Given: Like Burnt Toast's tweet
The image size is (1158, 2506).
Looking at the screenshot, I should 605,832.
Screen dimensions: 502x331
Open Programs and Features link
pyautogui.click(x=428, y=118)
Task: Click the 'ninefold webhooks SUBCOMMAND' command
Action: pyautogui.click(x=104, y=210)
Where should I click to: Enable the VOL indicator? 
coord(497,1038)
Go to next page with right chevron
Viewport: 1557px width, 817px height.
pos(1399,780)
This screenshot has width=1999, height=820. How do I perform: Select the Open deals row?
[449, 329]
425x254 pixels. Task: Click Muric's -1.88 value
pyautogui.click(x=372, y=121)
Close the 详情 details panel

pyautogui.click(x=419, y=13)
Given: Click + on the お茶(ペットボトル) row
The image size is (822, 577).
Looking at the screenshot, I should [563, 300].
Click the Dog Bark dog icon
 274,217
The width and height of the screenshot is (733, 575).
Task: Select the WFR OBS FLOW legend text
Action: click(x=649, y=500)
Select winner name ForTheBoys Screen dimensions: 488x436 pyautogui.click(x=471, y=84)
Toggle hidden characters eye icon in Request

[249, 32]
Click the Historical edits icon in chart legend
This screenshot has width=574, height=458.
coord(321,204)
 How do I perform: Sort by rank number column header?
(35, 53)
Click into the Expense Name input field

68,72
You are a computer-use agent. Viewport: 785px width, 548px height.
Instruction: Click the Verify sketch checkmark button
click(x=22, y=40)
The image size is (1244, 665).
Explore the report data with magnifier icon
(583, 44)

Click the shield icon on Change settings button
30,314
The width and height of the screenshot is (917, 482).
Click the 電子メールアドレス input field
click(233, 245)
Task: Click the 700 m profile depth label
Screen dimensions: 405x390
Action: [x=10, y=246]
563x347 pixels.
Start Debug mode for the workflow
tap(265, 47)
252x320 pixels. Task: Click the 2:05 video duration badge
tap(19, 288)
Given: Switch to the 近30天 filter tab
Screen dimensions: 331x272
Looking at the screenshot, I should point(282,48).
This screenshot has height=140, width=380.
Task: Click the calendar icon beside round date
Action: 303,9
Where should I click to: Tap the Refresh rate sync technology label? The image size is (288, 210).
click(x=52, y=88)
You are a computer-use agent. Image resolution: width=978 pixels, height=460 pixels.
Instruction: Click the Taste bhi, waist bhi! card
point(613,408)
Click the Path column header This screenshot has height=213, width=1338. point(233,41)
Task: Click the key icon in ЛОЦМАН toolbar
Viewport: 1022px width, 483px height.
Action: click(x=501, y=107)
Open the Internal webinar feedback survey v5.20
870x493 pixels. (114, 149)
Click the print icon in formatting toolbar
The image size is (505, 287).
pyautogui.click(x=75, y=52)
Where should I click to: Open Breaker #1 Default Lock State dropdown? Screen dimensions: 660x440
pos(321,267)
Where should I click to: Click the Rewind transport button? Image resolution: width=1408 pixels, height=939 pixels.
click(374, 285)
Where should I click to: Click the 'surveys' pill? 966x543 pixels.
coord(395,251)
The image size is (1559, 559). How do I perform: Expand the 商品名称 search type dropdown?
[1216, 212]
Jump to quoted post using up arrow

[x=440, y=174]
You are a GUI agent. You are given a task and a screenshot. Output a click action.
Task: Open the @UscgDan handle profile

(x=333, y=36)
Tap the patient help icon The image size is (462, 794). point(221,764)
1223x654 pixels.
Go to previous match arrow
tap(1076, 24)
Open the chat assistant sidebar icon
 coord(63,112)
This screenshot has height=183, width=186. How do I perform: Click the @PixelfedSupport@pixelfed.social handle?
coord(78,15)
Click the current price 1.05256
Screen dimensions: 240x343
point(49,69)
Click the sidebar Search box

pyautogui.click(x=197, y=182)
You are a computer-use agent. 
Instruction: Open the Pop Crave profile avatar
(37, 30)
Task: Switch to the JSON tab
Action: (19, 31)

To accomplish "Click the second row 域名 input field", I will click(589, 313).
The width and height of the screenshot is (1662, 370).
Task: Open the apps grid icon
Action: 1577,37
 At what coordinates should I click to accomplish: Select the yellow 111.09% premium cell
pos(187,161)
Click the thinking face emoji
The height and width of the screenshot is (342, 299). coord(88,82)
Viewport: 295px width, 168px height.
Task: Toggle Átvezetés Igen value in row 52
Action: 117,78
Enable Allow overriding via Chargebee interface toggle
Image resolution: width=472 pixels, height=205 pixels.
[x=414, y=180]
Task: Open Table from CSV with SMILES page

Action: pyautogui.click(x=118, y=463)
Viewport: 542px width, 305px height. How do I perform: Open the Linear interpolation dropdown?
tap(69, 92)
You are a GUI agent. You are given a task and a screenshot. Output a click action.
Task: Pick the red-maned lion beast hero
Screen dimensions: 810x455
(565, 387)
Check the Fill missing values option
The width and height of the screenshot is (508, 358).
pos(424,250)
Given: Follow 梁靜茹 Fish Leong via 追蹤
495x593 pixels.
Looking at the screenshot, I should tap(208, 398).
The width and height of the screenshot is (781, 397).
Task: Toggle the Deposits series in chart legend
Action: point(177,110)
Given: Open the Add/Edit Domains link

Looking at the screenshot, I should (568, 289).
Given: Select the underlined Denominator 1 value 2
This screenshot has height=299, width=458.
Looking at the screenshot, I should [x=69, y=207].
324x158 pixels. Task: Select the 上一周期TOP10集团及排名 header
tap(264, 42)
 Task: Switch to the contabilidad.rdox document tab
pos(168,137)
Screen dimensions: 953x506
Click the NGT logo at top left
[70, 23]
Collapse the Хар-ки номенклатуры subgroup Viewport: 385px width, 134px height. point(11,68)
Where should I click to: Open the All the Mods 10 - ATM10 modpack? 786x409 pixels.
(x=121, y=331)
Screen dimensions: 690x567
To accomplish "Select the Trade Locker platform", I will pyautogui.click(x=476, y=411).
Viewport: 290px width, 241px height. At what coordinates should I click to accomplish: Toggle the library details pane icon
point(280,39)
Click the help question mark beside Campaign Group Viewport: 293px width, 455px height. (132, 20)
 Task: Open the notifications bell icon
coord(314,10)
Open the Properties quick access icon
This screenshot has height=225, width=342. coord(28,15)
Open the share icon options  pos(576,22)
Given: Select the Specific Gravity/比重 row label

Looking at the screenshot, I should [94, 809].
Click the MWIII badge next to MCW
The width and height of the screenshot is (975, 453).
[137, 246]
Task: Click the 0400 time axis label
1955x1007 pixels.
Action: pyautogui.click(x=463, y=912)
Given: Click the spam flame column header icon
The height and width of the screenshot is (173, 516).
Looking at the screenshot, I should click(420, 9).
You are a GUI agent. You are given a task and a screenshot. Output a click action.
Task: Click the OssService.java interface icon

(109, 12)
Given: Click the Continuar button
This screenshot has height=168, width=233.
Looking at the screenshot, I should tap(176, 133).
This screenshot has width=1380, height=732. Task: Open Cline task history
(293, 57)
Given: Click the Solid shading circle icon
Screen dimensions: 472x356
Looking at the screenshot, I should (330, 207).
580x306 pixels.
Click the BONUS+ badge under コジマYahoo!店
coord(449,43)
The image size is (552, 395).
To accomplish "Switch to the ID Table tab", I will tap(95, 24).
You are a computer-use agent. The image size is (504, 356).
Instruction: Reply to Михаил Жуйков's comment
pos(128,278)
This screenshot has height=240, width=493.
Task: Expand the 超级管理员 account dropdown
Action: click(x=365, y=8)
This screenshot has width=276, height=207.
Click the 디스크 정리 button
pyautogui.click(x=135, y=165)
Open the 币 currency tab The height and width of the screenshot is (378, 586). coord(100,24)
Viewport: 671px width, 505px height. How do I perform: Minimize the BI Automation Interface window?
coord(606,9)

=-=-=

For the material above, produce a word-for-word copy.

— EXERCISE RESPONSE —
Given: Like Burnt Toast's tweet
The image size is (1158, 2506).
Looking at the screenshot, I should 605,832.
Screen dimensions: 502x331
Open Programs and Features link
pyautogui.click(x=428, y=118)
Task: Click the 'ninefold webhooks SUBCOMMAND' command
Action: pyautogui.click(x=104, y=210)
Where should I click to: Enable the VOL indicator? 
coord(497,1038)
Go to next page with right chevron
Viewport: 1557px width, 817px height.
pos(1399,780)
This screenshot has width=1999, height=820. How do I perform: Select the Open deals row?
[449, 329]
425x254 pixels. Task: Click Muric's -1.88 value
pyautogui.click(x=372, y=121)
Close the 详情 details panel

pyautogui.click(x=419, y=13)
Given: Click + on the お茶(ペットボトル) row
The image size is (822, 577).
Looking at the screenshot, I should [563, 300].
Click the Dog Bark dog icon
 274,217
The width and height of the screenshot is (733, 575).
Task: Select the WFR OBS FLOW legend text
Action: click(x=649, y=500)
Select winner name ForTheBoys Screen dimensions: 488x436 pyautogui.click(x=471, y=84)
Toggle hidden characters eye icon in Request

[249, 32]
Click the Historical edits icon in chart legend
This screenshot has width=574, height=458.
coord(321,204)
 How do I perform: Sort by rank number column header?
(35, 53)
Click into the Expense Name input field

68,72
You are a computer-use agent. Viewport: 785px width, 548px height.
Instruction: Click the Verify sketch checkmark button
click(x=22, y=40)
The image size is (1244, 665).
Explore the report data with magnifier icon
(583, 44)

Click the shield icon on Change settings button
30,314
The width and height of the screenshot is (917, 482).
Click the 電子メールアドレス input field
click(233, 245)
Task: Click the 700 m profile depth label
Screen dimensions: 405x390
Action: [x=10, y=246]
563x347 pixels.
Start Debug mode for the workflow
tap(265, 47)
252x320 pixels. Task: Click the 2:05 video duration badge
tap(19, 288)
Given: Switch to the 近30天 filter tab
Screen dimensions: 331x272
Looking at the screenshot, I should point(282,48).
This screenshot has height=140, width=380.
Task: Click the calendar icon beside round date
Action: 303,9
Where should I click to: Tap the Refresh rate sync technology label? The image size is (288, 210).
click(x=52, y=88)
You are a computer-use agent. Image resolution: width=978 pixels, height=460 pixels.
Instruction: Click the Taste bhi, waist bhi! card
point(613,408)
Click the Path column header This screenshot has height=213, width=1338. point(233,41)
Task: Click the key icon in ЛОЦМАН toolbar
Viewport: 1022px width, 483px height.
Action: click(x=501, y=107)
Open the Internal webinar feedback survey v5.20
870x493 pixels. (114, 149)
Click the print icon in formatting toolbar
The image size is (505, 287).
pyautogui.click(x=75, y=52)
Where should I click to: Open Breaker #1 Default Lock State dropdown? Screen dimensions: 660x440
pos(321,267)
Where should I click to: Click the Rewind transport button? Image resolution: width=1408 pixels, height=939 pixels.
click(374, 285)
Where should I click to: Click the 'surveys' pill? 966x543 pixels.
coord(395,251)
The image size is (1559, 559). How do I perform: Expand the 商品名称 search type dropdown?
[1216, 212]
Jump to quoted post using up arrow

[x=440, y=174]
You are a GUI agent. You are given a task and a screenshot. Output a click action.
Task: Open the @UscgDan handle profile

(x=333, y=36)
Tap the patient help icon The image size is (462, 794). point(221,764)
1223x654 pixels.
Go to previous match arrow
tap(1076, 24)
Open the chat assistant sidebar icon
 coord(63,112)
This screenshot has height=183, width=186. How do I perform: Click the @PixelfedSupport@pixelfed.social handle?
coord(78,15)
Click the current price 1.05256
Screen dimensions: 240x343
point(49,69)
Click the sidebar Search box

pyautogui.click(x=197, y=182)
You are a computer-use agent. 
Instruction: Open the Pop Crave profile avatar
(37, 30)
Task: Switch to the JSON tab
Action: (19, 31)

To accomplish "Click the second row 域名 input field", I will click(589, 313).
The width and height of the screenshot is (1662, 370).
Task: Open the apps grid icon
Action: 1577,37
 At what coordinates should I click to accomplish: Select the yellow 111.09% premium cell
pos(187,161)
Click the thinking face emoji
The height and width of the screenshot is (342, 299). coord(88,82)
Viewport: 295px width, 168px height.
Task: Toggle Átvezetés Igen value in row 52
Action: 117,78
Enable Allow overriding via Chargebee interface toggle
Image resolution: width=472 pixels, height=205 pixels.
[x=414, y=180]
Task: Open Table from CSV with SMILES page

Action: pyautogui.click(x=118, y=463)
Viewport: 542px width, 305px height. How do I perform: Open the Linear interpolation dropdown?
tap(69, 92)
You are a GUI agent. You are given a task and a screenshot. Output a click action.
Task: Pick the red-maned lion beast hero
Screen dimensions: 810x455
(565, 387)
Check the Fill missing values option
The width and height of the screenshot is (508, 358).
pos(424,250)
Given: Follow 梁靜茹 Fish Leong via 追蹤
495x593 pixels.
Looking at the screenshot, I should tap(208, 398).
The width and height of the screenshot is (781, 397).
Task: Toggle the Deposits series in chart legend
Action: point(177,110)
Given: Open the Add/Edit Domains link

Looking at the screenshot, I should (568, 289).
Given: Select the underlined Denominator 1 value 2
This screenshot has height=299, width=458.
Looking at the screenshot, I should [x=69, y=207].
324x158 pixels. Task: Select the 上一周期TOP10集团及排名 header
tap(264, 42)
 Task: Switch to the contabilidad.rdox document tab
pos(168,137)
Screen dimensions: 953x506
Click the NGT logo at top left
[70, 23]
Collapse the Хар-ки номенклатуры subgroup Viewport: 385px width, 134px height. point(11,68)
Where should I click to: Open the All the Mods 10 - ATM10 modpack? 786x409 pixels.
(x=121, y=331)
Screen dimensions: 690x567
To accomplish "Select the Trade Locker platform", I will pyautogui.click(x=476, y=411).
Viewport: 290px width, 241px height. At what coordinates should I click to accomplish: Toggle the library details pane icon
point(280,39)
Click the help question mark beside Campaign Group Viewport: 293px width, 455px height. (132, 20)
 Task: Open the notifications bell icon
coord(314,10)
Open the Properties quick access icon
This screenshot has height=225, width=342. coord(28,15)
Open the share icon options  pos(576,22)
Given: Select the Specific Gravity/比重 row label

Looking at the screenshot, I should [94, 809].
Click the MWIII badge next to MCW
The width and height of the screenshot is (975, 453).
[137, 246]
Task: Click the 0400 time axis label
1955x1007 pixels.
Action: pyautogui.click(x=463, y=912)
Given: Click the spam flame column header icon
The height and width of the screenshot is (173, 516).
Looking at the screenshot, I should click(420, 9).
You are a GUI agent. You are given a task and a screenshot. Output a click action.
Task: Click the OssService.java interface icon

(109, 12)
Given: Click the Continuar button
This screenshot has height=168, width=233.
Looking at the screenshot, I should tap(176, 133).
This screenshot has width=1380, height=732. Task: Open Cline task history
(293, 57)
Given: Click the Solid shading circle icon
Screen dimensions: 472x356
Looking at the screenshot, I should (330, 207).
580x306 pixels.
Click the BONUS+ badge under コジマYahoo!店
coord(449,43)
The image size is (552, 395).
To accomplish "Switch to the ID Table tab", I will tap(95, 24).
You are a computer-use agent. The image size is (504, 356).
Instruction: Reply to Михаил Жуйков's comment
pos(128,278)
This screenshot has height=240, width=493.
Task: Expand the 超级管理员 account dropdown
Action: click(x=365, y=8)
This screenshot has width=276, height=207.
Click the 디스크 정리 button
pyautogui.click(x=135, y=165)
Open the 币 currency tab The height and width of the screenshot is (378, 586). coord(100,24)
Viewport: 671px width, 505px height. How do I perform: Minimize the BI Automation Interface window?
coord(606,9)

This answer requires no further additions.